START Dataset entries
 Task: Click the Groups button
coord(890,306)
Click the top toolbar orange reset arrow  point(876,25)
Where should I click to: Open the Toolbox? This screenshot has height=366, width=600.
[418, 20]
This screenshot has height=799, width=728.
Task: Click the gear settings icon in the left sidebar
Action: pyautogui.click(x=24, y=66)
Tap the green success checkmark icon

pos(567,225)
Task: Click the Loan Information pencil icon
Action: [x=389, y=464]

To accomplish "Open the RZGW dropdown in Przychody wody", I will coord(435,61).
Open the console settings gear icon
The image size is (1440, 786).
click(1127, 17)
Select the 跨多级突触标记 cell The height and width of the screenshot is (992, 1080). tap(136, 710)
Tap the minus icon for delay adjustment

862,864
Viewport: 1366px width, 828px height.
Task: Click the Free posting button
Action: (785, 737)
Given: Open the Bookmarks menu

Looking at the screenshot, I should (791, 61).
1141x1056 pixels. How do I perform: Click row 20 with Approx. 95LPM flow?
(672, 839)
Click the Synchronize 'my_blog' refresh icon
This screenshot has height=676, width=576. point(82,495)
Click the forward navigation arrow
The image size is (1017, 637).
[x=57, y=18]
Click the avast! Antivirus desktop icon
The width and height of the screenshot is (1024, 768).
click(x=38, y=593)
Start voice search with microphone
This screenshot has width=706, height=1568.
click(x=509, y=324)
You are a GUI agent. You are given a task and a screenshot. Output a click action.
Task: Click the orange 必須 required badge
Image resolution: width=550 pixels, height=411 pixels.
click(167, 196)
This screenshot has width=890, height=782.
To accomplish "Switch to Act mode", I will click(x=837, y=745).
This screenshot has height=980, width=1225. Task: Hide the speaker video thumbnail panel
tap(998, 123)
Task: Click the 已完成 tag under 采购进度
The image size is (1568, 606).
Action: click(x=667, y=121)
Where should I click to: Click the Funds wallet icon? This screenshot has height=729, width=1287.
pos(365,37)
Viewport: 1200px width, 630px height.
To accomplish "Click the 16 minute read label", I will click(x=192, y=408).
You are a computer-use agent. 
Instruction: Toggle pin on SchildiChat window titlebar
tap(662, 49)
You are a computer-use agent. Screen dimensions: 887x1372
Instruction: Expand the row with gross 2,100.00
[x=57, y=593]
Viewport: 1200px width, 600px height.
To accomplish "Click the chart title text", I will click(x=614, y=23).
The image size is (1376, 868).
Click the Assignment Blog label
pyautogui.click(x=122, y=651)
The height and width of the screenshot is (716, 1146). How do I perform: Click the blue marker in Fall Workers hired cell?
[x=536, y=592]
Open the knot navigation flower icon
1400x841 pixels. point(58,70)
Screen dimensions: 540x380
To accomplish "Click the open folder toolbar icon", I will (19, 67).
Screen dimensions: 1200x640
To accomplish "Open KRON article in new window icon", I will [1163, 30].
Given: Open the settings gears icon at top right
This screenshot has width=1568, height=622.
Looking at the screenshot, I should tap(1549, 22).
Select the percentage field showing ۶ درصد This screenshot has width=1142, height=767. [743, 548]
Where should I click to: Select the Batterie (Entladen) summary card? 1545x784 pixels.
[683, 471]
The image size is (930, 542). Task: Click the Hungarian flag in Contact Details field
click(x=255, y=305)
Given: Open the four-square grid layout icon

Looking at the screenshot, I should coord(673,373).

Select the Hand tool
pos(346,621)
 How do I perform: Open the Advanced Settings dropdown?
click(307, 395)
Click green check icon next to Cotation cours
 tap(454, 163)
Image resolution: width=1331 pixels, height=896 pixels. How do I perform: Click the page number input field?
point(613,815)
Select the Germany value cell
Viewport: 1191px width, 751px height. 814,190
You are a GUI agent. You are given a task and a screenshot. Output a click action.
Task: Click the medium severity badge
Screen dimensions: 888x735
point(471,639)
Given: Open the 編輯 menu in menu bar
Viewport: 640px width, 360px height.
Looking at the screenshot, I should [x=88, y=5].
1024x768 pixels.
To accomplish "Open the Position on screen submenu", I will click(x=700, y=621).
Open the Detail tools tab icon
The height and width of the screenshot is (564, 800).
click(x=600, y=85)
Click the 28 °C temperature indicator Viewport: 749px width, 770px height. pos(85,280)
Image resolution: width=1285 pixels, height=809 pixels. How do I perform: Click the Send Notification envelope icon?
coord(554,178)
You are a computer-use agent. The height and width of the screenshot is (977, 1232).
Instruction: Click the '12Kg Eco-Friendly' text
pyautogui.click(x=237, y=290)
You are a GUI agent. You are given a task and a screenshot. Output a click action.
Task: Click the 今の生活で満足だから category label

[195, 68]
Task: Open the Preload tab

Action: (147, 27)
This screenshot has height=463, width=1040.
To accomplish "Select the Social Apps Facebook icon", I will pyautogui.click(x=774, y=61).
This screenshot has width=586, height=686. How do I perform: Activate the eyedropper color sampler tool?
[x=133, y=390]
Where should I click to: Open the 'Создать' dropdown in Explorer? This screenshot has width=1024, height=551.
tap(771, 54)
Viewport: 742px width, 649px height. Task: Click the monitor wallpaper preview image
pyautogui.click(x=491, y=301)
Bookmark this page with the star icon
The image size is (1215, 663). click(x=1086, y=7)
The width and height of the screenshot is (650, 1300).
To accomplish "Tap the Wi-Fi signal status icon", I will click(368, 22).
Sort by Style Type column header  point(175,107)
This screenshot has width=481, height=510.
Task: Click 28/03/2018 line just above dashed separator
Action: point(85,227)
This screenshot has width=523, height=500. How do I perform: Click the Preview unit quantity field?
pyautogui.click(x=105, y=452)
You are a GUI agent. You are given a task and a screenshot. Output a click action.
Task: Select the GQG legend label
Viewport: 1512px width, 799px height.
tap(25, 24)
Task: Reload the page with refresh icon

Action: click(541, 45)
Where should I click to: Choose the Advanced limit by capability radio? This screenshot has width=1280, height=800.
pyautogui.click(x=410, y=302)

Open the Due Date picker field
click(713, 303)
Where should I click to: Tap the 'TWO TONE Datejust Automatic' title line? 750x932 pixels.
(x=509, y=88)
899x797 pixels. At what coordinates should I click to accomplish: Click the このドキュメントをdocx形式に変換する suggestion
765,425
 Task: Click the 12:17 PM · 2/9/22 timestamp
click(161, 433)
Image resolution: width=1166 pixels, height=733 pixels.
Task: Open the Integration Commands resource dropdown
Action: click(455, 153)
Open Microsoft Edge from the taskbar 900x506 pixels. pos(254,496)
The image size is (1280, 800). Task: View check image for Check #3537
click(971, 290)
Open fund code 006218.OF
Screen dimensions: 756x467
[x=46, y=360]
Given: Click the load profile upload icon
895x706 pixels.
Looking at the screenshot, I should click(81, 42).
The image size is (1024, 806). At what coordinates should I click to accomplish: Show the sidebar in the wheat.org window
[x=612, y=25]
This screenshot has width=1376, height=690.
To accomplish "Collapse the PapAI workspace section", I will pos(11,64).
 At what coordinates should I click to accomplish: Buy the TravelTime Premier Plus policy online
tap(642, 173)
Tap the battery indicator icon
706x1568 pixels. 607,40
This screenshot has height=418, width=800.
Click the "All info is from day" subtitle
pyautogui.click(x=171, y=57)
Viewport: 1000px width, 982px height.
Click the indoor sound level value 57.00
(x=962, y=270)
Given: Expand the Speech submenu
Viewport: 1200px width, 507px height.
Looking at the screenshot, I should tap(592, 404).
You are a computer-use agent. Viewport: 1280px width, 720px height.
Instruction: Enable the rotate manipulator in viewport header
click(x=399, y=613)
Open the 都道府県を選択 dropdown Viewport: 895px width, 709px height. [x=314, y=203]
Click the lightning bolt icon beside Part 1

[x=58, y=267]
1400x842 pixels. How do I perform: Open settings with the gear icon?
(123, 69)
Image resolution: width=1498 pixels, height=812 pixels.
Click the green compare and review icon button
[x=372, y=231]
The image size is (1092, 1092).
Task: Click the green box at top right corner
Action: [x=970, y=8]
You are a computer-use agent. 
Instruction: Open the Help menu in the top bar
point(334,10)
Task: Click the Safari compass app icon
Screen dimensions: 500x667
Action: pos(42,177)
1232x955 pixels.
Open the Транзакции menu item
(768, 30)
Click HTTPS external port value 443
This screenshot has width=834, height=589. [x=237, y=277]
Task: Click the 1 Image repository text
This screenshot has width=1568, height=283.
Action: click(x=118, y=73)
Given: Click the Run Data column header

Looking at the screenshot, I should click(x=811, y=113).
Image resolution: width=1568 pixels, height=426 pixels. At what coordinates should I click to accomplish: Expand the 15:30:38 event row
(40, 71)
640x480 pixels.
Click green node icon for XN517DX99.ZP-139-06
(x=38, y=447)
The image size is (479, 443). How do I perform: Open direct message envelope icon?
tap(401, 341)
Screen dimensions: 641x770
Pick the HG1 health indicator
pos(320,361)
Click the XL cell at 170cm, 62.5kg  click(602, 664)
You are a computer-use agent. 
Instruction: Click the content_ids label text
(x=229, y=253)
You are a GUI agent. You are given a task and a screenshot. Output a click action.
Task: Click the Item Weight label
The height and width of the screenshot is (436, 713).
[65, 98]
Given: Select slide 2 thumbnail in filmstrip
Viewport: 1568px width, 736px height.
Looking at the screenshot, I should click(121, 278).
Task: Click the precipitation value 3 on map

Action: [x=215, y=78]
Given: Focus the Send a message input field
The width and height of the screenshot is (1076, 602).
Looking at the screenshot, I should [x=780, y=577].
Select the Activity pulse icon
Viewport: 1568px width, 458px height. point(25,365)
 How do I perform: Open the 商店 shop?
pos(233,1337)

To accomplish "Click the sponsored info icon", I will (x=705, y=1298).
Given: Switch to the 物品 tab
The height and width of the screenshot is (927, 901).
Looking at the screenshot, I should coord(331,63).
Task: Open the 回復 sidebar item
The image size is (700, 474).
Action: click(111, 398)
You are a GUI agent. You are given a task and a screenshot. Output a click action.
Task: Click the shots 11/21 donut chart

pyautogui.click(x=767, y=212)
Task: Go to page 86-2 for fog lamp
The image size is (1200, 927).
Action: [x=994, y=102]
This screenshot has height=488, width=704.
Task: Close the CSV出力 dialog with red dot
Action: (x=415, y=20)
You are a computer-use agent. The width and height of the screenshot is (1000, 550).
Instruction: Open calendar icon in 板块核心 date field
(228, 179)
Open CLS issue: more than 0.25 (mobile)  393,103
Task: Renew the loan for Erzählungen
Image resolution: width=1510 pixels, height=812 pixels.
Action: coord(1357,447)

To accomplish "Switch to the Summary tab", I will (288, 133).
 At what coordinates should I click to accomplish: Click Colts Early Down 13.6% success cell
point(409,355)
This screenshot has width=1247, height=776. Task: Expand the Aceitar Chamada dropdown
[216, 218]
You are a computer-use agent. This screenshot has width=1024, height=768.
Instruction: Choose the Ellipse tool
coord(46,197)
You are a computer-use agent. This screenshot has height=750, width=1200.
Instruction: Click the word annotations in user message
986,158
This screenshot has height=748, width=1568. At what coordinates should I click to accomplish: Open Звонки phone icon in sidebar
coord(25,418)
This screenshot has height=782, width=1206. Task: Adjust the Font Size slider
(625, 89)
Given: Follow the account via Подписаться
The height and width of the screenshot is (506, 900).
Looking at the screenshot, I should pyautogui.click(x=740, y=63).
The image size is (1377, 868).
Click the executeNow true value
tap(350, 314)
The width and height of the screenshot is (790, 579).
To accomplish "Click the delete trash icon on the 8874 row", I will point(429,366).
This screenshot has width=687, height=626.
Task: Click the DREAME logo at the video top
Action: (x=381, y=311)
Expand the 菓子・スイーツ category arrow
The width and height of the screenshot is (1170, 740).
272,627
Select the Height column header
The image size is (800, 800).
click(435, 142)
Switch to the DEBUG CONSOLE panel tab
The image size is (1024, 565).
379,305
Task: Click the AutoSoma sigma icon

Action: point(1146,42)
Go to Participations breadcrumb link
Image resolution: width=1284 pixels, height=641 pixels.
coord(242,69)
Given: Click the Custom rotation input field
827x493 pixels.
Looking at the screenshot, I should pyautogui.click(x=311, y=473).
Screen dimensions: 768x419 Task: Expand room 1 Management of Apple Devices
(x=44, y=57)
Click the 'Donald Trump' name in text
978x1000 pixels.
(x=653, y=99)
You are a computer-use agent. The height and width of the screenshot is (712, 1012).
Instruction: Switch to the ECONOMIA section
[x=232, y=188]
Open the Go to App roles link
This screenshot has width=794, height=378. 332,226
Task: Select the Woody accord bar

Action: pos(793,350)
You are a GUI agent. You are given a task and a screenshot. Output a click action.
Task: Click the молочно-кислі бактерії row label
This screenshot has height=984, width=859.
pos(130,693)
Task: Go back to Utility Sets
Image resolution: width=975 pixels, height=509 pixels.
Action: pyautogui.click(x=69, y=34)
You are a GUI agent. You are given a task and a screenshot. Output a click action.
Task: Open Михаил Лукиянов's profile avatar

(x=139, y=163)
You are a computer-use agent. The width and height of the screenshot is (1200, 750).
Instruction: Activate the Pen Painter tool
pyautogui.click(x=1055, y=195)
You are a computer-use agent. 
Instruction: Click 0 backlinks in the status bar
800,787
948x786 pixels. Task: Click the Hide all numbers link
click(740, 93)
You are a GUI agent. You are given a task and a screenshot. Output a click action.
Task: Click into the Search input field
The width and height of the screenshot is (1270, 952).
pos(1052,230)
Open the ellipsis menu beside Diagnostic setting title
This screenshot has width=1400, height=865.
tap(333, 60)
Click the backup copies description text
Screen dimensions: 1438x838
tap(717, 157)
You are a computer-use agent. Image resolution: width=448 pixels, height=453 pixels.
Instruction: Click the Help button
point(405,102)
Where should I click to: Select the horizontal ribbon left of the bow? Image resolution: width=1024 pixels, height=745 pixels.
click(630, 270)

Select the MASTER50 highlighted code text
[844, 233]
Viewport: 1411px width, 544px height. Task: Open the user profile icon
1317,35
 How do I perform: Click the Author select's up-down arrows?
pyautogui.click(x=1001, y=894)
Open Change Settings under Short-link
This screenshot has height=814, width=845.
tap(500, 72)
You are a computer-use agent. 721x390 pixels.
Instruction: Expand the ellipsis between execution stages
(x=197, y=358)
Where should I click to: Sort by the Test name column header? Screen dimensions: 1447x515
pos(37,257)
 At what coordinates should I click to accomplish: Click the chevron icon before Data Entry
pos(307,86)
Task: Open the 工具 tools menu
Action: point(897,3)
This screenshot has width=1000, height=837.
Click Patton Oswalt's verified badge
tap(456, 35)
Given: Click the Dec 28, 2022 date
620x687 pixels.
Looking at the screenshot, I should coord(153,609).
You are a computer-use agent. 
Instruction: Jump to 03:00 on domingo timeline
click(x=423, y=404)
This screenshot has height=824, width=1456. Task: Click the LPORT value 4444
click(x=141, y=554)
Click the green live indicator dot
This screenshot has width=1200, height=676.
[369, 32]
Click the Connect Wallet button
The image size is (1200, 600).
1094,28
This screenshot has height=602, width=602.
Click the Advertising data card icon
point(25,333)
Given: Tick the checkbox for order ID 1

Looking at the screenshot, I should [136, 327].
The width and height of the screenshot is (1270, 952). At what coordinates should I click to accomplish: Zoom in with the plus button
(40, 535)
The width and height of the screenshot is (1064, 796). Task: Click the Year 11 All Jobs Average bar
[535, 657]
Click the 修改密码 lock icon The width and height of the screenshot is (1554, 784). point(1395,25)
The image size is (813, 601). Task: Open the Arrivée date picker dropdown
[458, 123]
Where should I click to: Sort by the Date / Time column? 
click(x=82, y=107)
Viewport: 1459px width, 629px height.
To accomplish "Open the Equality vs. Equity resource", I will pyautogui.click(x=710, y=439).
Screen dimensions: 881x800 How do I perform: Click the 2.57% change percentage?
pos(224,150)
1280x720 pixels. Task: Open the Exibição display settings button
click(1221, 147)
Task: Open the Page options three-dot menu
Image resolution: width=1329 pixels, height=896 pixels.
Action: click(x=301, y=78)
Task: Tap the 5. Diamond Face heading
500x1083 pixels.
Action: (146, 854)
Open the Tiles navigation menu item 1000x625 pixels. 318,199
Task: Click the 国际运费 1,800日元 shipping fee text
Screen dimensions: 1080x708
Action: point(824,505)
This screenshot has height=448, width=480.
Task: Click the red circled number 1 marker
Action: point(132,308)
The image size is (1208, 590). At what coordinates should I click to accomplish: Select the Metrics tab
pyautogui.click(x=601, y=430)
END Dataset entries
* _Task description_
Show all lines above holding "orange".

* _Reply_
Click the top toolbar orange reset arrow  point(876,25)
Task: Click the orange 必須 required badge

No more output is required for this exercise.